**REQUIREMENT**
An exact copy of the entries is needed, with every picture left out.
** EXERCISE INPUT follows **
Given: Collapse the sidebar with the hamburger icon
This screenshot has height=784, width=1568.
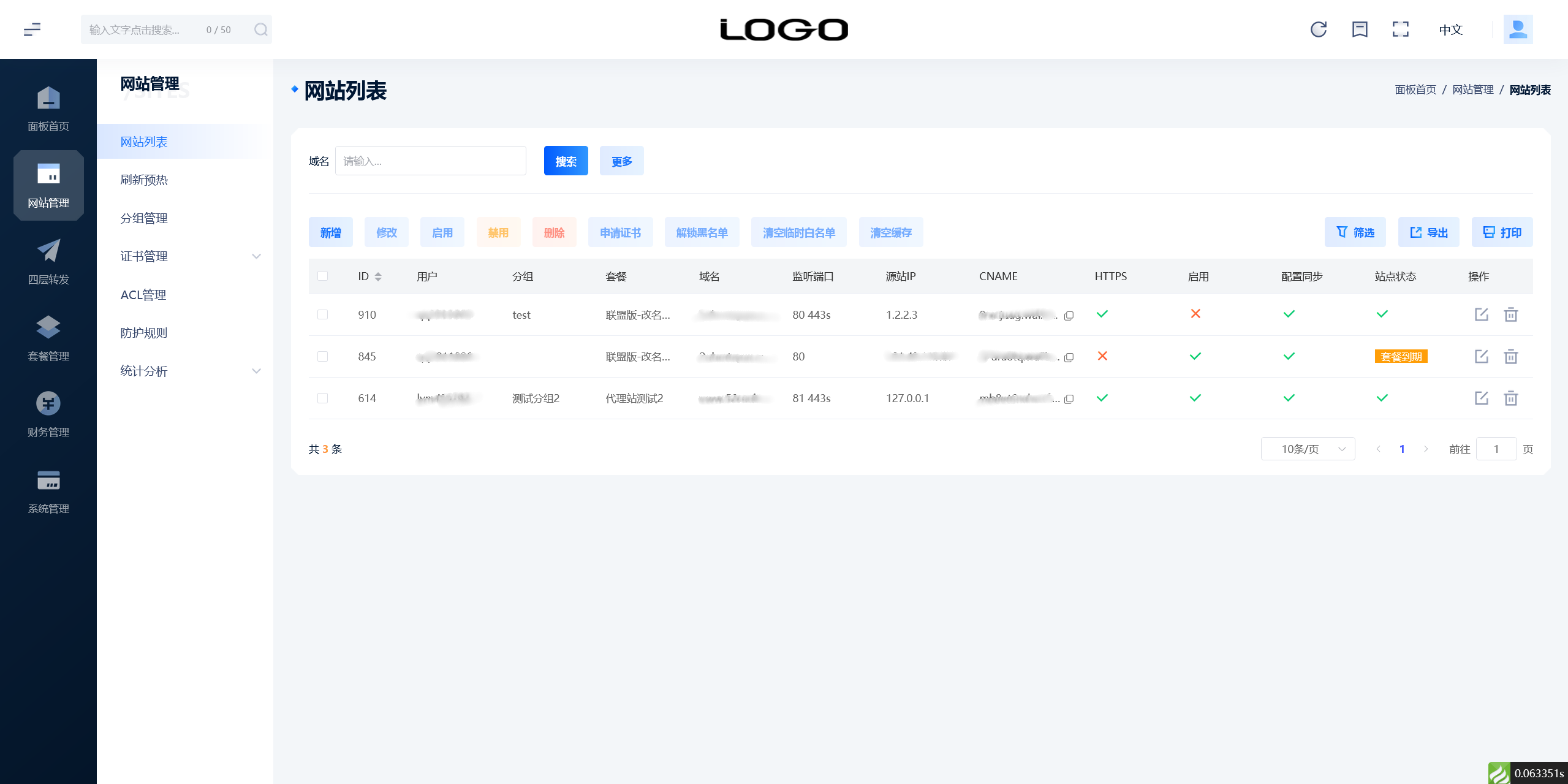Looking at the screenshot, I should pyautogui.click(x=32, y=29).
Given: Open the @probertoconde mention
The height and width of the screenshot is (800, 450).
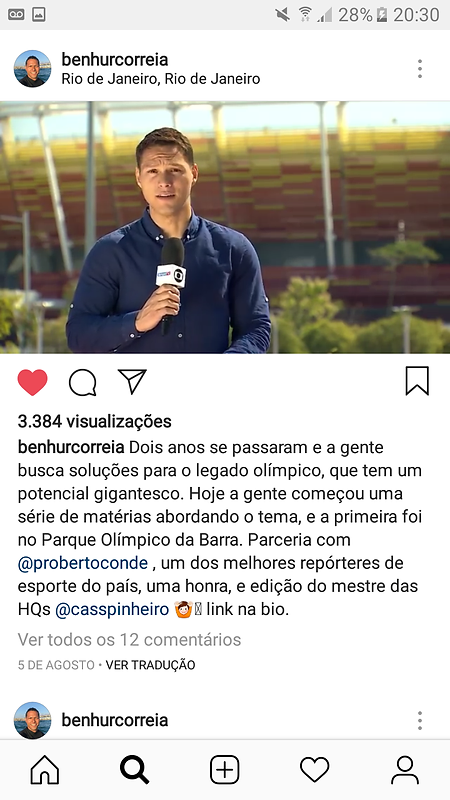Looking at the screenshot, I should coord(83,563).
** End of EXERCISE INPUT **
**WRITTEN RESPONSE**
Given: Collapse the sidebar with the hamburger icon
This screenshot has height=784, width=1568.
Looking at the screenshot, I should pyautogui.click(x=32, y=29).
Given: Open the @probertoconde mention
The height and width of the screenshot is (800, 450).
Looking at the screenshot, I should coord(83,563).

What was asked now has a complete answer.